As the rain and the snow come down from heaven, and do not return to it without watering the earth and making it bud and flourish, so that it yields seed for the sower and bread for the eater, so is my word that goes out from my mouth: It will not return to me empty, but will accomplish what I desire and achieve the purpose for which I sent it.
Isaiah 55:10-11
Ancel Edwin Allen (1956)
Pilot Project
Hearing about the deaths of American missionaries Nate Saint, Jim Elliot, Roger Youderian, Ed McCully and Peter Fleming (see January 10) made Ancel, a trained pilot and mechanic, all the more determined to use his skills to take the Gospel to the unreached. Just nine months after these five were brutally killed by Auca Indians in Ecuador, Ancel too was martyred.
Having served in the United States Air Force as a radio technician during World War Two, Ancel had obtained his private pilot’s licence while operating an airport. His upbringing had had a Christian influence but it was not until 1950 that he committed his life to Christ. In 1953 he entered a missionary technical course and during his final semester he met the director of a small mission called Air Mail From God that operated in Mexico.

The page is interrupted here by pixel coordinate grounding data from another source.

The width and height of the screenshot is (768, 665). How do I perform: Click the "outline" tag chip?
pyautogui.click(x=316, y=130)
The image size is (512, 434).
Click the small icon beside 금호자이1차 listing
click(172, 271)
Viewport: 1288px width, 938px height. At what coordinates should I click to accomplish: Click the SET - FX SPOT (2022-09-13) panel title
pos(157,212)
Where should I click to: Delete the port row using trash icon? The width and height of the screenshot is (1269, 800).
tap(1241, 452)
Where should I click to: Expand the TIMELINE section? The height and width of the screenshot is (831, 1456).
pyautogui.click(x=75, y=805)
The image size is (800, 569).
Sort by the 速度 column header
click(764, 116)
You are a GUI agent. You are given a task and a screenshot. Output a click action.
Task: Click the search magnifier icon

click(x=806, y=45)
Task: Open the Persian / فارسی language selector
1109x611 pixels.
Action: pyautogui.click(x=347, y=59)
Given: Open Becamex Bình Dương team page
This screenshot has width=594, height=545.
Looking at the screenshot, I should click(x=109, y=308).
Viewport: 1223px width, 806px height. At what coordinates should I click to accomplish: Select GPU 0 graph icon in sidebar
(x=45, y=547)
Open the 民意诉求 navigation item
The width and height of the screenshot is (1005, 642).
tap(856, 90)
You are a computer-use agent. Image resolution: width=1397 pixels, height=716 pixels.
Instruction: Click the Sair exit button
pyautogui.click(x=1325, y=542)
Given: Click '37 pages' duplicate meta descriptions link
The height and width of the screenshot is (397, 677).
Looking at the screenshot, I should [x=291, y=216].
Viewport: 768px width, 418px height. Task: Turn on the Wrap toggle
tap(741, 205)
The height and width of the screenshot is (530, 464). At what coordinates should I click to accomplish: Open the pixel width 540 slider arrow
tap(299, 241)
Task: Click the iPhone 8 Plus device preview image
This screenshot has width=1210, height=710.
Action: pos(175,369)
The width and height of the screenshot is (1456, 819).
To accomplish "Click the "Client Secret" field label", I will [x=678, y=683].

Ancel and his wife Naomi felt led to join this work.
The pair started work with zeal in mid-August 1956; Ancel flew the plane while Naomi dropped copies of John’s Gospel into the villages below. Other Christian workers later followed up on the ground. This technique angered some of the villagers and on 21 September, gunmen in the village of San Bartono, Morelos, shot down the plane Ancel was flying and he was killed. Naomi was not on board on this occasion.
Mexican believers helped Naomi bury her 33-year-old husband the following day and she was greatly encouraged by those whose lives had been transformed by the Gospel. In Ancel’s short service of just five weeks, they had distributed 55,000 copies of the Gospel.
He whose head is in heaven need not fear to put his feet into the grave.